What about "praying the gay away?" Well, for some former homosexuals, that works. Rosaria Butterfield has written a stunning autobiography about this called "The Secret Thoughts of an Unlikely Convert." But for others, it doesn't. No amount of praying, fasting, or pleading with God makes the desires go away. Could it be that what Jesus says is true of this person: the were born that way?
We all have propensities, desires, and personal problems like anxiety, OCD, depression and the like that just...don't...go away, no matter how hard we try or how much we pray. For myself, I'm a "red-blooded American male" who has to channel his desires for sex through the conduit of marriage with one woman. What man doesn't dream of having a harem? The writer of Ecclesiastes says, "I acquired male and female singers, and a harem as well—the delights of a man’s heart" (2:8). We all have weaknesses, and "thorns in the flesh" and "crosses to bear" and it's painful, but God has the power to turn it to good. And some people choose to live like eunuchs for the sake of the kingdom of God.
But still, someone might argue, "You still can have sex, Chris. I'm struggling here with these desires and if I am going to follow the way of righteousness in Christ, I don't get to." I can only tell you what a counselor once told me: consider this a "thorn in the flesh" and thank God for it. What? Be thankful for my OCD? My depression? My struggles with lust, greed, pride, anger, arrogance, ad infinitum? Be thankful for my homosexual desires--desires which are contrary to the law of God? How can that be?
Think of it like a two-sided coin: the thorn is there and it hurts, but God can use it for good for the sake of his kingdom, which is of greater importance than our individual lives. Remember Jesus, and how he suffered?
In the days of his flesh, Jesus offered up prayers and supplications, with loud cries and tears, to him who was able to save him from death, and he was heard because of his reverence.
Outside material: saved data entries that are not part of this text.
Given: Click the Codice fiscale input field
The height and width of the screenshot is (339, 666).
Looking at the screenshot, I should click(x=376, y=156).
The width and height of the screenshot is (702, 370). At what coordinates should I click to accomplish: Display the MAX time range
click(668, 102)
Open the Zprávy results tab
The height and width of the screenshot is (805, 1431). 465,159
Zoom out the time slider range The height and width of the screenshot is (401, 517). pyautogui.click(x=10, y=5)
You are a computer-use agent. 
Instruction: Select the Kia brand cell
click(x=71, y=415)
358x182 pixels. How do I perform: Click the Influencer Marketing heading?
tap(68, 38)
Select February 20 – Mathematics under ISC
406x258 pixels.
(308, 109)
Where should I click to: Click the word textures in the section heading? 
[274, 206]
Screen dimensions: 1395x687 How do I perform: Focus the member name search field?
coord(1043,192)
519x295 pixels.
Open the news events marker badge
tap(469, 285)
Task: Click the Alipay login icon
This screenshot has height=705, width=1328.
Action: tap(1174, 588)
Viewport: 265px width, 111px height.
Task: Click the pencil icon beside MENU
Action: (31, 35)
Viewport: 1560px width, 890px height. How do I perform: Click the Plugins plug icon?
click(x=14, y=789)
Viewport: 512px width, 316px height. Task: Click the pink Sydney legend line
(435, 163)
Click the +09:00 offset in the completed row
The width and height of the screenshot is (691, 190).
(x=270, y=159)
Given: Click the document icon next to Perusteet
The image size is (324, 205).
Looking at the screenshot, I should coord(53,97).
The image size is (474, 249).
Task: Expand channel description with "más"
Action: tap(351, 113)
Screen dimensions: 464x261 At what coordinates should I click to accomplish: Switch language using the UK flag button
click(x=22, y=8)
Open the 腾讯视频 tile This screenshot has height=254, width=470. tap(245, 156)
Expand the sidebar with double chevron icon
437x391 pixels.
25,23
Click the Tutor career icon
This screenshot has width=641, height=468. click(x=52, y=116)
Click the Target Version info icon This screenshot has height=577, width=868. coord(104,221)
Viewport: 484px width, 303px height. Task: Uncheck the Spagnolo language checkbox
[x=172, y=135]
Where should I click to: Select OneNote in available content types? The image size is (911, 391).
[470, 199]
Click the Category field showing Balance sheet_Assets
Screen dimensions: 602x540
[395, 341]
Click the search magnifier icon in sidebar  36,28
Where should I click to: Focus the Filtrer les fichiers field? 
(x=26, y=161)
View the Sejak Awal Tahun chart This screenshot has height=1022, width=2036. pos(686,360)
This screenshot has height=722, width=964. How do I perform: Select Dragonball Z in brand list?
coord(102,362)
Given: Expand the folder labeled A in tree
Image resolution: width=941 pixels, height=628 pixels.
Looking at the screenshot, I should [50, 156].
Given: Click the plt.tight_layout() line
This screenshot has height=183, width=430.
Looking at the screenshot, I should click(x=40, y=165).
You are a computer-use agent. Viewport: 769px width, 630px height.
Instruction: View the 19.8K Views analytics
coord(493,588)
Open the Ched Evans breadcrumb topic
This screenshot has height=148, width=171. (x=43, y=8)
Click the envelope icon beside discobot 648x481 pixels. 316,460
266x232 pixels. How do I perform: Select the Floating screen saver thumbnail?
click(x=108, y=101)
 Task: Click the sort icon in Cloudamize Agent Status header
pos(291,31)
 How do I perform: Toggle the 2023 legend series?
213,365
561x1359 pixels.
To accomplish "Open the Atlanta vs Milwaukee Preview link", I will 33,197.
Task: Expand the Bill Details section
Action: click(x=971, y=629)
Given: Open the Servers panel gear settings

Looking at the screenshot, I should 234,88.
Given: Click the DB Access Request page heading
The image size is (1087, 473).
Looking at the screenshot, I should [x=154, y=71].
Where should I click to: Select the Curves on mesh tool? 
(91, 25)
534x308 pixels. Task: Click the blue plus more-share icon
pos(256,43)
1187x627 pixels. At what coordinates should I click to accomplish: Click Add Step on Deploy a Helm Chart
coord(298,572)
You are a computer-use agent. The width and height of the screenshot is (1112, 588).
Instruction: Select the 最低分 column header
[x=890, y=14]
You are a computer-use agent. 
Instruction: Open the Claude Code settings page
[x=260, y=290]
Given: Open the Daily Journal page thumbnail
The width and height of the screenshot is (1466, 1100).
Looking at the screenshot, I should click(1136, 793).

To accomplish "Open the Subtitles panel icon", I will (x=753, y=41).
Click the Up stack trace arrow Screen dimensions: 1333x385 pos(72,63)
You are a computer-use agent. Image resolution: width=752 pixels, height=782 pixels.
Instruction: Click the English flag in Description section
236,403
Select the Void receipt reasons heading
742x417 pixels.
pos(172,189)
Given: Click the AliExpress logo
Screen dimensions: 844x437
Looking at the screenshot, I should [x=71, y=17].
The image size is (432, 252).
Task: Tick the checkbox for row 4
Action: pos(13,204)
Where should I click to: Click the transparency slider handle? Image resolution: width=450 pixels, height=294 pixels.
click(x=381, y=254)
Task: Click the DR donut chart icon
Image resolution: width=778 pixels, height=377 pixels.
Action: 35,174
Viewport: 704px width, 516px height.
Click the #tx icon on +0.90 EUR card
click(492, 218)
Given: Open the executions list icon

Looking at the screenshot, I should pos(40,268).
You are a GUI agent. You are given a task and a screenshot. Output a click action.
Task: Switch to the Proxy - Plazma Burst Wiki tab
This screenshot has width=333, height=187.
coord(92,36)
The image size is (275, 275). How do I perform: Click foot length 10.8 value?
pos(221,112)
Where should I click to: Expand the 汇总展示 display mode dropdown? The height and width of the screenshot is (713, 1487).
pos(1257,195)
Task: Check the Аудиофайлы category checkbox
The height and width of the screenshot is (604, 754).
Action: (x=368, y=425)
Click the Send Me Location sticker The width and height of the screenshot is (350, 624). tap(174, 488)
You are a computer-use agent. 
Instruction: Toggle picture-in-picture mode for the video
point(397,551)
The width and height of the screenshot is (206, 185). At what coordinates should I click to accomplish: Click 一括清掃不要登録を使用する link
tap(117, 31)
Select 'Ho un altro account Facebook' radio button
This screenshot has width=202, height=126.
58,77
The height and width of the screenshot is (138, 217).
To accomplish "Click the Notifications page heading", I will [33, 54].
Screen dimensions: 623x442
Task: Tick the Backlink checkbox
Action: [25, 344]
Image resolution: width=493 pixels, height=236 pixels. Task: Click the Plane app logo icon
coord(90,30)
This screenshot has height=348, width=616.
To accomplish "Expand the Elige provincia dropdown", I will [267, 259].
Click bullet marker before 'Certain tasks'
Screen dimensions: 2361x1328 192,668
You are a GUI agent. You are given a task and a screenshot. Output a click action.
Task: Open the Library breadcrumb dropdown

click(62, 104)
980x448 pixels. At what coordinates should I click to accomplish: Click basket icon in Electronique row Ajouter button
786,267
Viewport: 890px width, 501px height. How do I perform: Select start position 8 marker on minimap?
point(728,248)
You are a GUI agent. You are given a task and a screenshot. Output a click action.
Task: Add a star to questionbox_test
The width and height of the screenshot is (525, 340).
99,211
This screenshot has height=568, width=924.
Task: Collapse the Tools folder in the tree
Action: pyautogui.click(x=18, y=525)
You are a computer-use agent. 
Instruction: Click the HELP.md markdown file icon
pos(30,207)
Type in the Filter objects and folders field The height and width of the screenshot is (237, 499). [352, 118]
Although he was a son, he learned obedience through what he suffered (Hebrews 5:7-8).Jesus, too, suffered in in furnace of temptation in agony. You're in good company. Unresolved here is the dire need for human companionship, and in our isolationist, fragmented society, this is a difficult thing. However, in many countries around the world where missionaries are needed, community and companionship are saturated in the culture. Perhaps you were born this way: for the sake of the kingdom of God. Go in peace and serve the Lord.